Terminas el arduo y (debido a la resaca disimulada) poco productivo día de trabajo y te enfilas otra vez a tu casa, imaginando la comodidad de tu cama, el descanso de ocho horas y la bien mirada noche de sobriedad que se te viene encima. Sin embargo, inconscientemente retardas tu salida del trabajo: revisas una vez más el correo (cosa que nunca haces), lavas el mug del café, ordenas los lápices, las hojas sueltas, le preguntas a tu compañero o compañera de puesto si necesita ayuda (cosa que tampoco nunca haces) y todo esto para esperar que pase algo, para aguardar la vibración en tu pantalón o el gesto técnico de alguno de tus compañeros de pega al otro lado del pasillo. Cuando te das cuenta de que seguir haciendo tiempo puede parecer sospechoso, te pones de pie y sales enojado de la oficina, sin mirar ni despedirte de nadie.
Cuando logras superar ese breve instante de desesperación, cuando dejas atrás la oficina y, de a poco también, la idea de ir por otra tarde de borrachera y caminas tranquilamente en medio de la multitud, te das cuenta de que el cuerpo agradece ese respiro, esa tarde que se avecina de estirarse en el sillón y regenerar neuronas y tejidos hepáticos, esas horas de descanso que tanto anhelan los demás seres humanos y a las que tantas veces se renuncia por otro trabajo, otra familia, los niños, el carrete, las obligaciones varias, los vicios, etc.
Una cuadra antes de llegar a tu departamento lees en algún grafiti o afiche publicitario la siguiente frase: “vive cada día como si fuera el último”; un frustrado intento de acción poética y cursi como pocas, piensas, esbozando una sonrisa.
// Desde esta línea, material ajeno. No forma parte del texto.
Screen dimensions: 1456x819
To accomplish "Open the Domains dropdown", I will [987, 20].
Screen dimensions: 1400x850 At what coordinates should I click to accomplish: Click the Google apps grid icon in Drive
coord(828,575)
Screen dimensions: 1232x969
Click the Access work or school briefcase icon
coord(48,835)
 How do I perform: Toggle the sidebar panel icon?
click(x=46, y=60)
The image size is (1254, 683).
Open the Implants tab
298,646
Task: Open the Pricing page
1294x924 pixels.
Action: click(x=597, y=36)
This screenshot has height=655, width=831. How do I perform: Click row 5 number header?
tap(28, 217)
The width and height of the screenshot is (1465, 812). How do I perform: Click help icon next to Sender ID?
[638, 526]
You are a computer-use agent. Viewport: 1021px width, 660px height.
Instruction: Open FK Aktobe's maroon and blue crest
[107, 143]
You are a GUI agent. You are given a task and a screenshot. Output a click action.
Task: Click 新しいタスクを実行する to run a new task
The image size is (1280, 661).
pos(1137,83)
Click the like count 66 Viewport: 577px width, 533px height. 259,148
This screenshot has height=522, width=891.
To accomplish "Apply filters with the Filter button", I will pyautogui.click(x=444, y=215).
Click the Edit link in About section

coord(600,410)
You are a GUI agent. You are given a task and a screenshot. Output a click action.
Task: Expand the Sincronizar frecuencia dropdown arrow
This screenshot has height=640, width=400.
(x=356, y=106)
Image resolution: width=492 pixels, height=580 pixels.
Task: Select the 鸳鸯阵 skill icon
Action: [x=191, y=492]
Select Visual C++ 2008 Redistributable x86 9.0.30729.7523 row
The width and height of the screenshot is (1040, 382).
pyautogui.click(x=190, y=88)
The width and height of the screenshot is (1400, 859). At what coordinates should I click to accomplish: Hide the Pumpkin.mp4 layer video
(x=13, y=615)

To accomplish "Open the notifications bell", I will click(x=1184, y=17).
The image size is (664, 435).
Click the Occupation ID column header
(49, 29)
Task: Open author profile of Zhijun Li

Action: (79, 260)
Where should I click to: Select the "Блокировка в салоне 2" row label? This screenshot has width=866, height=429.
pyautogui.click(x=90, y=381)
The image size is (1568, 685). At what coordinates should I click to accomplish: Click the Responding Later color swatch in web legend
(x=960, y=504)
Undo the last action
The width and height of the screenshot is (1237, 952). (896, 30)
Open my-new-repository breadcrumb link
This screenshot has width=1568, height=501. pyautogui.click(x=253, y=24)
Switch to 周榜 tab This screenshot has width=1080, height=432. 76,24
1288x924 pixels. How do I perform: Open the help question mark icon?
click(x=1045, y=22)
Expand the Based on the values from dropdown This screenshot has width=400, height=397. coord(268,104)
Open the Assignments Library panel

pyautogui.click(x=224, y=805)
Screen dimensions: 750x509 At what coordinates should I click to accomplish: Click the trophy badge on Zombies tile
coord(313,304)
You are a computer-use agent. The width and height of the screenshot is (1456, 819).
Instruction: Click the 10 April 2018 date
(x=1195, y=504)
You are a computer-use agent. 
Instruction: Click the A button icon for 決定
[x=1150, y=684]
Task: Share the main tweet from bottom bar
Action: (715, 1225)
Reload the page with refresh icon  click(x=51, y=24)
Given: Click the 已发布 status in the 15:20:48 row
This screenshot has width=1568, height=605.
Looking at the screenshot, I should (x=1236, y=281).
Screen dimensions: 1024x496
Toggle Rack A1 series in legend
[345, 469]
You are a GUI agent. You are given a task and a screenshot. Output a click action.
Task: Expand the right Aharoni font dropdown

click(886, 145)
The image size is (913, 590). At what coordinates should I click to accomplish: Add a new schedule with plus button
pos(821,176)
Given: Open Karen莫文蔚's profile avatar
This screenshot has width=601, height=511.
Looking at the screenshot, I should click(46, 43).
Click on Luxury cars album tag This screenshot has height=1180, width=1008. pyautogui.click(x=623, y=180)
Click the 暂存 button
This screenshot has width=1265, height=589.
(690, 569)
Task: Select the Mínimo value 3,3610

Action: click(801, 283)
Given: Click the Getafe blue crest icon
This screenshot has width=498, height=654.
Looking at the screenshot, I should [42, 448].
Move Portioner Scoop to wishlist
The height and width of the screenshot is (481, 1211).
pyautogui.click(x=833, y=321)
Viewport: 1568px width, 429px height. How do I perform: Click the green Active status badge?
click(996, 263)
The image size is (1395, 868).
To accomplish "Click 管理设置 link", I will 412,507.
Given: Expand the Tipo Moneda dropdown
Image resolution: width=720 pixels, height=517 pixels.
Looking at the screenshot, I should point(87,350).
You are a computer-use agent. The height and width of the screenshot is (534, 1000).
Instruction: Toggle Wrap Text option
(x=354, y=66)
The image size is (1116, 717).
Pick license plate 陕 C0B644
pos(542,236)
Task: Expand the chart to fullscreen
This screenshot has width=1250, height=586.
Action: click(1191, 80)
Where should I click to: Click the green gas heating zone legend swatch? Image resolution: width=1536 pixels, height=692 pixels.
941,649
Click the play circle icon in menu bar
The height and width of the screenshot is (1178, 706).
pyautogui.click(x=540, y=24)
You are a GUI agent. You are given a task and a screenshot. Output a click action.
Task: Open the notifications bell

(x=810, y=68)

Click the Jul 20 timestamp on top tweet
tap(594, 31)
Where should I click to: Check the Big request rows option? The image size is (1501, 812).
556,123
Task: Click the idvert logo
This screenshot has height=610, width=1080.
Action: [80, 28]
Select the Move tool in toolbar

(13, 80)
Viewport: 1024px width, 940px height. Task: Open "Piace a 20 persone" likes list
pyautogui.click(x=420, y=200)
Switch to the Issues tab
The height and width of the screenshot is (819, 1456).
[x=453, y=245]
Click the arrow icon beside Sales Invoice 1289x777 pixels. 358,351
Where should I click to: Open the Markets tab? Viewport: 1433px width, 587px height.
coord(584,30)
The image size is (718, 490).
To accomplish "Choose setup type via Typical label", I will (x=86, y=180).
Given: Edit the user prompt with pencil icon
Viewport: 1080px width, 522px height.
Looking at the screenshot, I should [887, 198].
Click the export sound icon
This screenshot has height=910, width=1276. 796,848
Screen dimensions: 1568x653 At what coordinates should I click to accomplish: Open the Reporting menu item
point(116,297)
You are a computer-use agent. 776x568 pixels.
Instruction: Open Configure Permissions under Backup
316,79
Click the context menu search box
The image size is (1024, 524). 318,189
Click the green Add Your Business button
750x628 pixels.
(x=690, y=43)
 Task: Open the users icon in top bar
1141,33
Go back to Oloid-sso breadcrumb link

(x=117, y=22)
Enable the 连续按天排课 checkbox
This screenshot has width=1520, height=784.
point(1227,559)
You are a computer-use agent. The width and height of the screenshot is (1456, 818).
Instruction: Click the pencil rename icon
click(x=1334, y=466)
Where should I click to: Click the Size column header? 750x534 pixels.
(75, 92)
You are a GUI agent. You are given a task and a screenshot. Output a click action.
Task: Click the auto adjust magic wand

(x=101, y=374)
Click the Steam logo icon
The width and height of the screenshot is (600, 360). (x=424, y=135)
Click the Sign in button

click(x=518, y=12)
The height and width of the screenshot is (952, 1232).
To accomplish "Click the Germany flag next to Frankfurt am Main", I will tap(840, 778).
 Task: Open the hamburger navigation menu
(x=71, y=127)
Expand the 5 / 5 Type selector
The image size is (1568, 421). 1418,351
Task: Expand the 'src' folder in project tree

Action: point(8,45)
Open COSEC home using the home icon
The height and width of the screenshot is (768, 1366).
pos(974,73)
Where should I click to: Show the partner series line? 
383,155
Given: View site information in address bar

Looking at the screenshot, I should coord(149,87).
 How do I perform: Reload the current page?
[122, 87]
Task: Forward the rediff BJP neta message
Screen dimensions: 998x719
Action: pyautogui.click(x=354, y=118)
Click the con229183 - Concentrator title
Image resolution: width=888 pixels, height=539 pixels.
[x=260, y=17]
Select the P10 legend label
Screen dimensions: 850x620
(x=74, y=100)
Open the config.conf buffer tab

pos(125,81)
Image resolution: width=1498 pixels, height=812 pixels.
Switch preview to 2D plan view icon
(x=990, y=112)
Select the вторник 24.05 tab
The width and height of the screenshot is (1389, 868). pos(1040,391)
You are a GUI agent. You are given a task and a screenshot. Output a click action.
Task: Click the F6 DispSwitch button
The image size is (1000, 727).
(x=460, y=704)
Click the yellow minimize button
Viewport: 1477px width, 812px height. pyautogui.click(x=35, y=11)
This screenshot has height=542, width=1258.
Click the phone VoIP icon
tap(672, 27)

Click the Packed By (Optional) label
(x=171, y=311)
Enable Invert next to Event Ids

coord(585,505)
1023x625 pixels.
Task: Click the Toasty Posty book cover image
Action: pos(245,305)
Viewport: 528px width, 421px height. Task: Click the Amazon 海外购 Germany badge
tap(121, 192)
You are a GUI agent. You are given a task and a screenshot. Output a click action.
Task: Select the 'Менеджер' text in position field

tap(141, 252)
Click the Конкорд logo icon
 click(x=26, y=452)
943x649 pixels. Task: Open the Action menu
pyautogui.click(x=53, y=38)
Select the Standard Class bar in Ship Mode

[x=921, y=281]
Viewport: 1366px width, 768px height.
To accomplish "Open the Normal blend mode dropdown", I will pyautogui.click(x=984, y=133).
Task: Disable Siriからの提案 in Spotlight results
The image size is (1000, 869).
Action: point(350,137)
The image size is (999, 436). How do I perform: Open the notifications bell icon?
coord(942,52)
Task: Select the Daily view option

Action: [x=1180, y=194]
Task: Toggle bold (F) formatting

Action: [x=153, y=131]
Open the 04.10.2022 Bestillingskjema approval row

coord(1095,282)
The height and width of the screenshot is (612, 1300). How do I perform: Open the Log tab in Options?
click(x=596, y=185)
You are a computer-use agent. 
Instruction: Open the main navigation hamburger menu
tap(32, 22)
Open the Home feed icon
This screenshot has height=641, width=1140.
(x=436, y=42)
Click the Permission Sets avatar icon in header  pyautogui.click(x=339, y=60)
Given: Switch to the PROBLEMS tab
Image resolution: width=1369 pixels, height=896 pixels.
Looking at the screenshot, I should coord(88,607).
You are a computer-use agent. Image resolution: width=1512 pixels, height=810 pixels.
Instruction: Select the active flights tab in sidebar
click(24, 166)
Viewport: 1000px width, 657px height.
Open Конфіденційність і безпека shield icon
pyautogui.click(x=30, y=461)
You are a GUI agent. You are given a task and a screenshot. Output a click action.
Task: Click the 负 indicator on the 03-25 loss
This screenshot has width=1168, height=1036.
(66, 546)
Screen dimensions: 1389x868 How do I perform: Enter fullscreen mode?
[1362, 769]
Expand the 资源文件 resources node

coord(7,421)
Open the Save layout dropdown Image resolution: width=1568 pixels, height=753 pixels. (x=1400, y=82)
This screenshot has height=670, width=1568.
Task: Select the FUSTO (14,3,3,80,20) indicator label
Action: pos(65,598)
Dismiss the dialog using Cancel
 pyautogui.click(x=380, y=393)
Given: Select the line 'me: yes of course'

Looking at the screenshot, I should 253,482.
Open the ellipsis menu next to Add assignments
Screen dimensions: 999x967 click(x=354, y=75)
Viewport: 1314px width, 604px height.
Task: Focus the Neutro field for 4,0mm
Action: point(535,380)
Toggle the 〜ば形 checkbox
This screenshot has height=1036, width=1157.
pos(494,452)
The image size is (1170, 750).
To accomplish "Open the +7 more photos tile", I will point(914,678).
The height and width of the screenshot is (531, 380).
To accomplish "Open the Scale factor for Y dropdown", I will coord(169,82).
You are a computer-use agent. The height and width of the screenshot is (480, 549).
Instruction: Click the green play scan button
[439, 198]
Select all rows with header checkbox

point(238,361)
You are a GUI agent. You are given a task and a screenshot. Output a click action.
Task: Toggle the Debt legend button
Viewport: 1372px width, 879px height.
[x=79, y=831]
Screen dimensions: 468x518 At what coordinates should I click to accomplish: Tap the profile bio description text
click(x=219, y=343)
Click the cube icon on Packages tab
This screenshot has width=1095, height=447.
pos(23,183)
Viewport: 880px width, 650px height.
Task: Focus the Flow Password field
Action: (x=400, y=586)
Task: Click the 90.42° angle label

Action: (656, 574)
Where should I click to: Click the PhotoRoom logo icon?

Sin embargo, en ese instante de lucidez que te entrega la sobriedad, consideras que esas palabras puede que tengan algo de razón, porque si ese fuera el último día de tu vida, no querrías estar embruteciéndote frente a una jarra de cerveza, sino que más bien, repartiendo el poco tiempo que te queda para realizar cada una de las cosas que le dan sentido a tu vida.
Finalmente, piensas, la tarde posterior a una noche de borrachera sirve para eso, para darse cuenta de que, aunque no encuentres nada más estimulante y divertido que tomarte un shop con los amigos y perder la noción del tiempo y el espacio, existen otras cosas (tal vez mejores) que hacer en el día que puede ser el último de tu vida, otras alternativas para hacer llevadera la vida en sobriedad.
Entonces sientes la vibración en tu muslo izquierdo, sin duda, una nueva invitación a una noche de estrellar vasos y botellas. Miras largamente a tu departamento, luego al camino que te trajo hasta él, al teléfono y, tras unos segundos, tomas una decisión.